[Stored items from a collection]
=-=-=

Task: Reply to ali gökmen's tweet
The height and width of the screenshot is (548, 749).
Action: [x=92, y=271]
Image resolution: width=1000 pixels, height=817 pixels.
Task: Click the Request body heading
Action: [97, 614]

=-=-=

Copy out every line of the listing above, unchanged.

Task: Reply to ali gökmen's tweet
The height and width of the screenshot is (548, 749).
Action: [x=92, y=271]
Image resolution: width=1000 pixels, height=817 pixels.
Task: Click the Request body heading
Action: [97, 614]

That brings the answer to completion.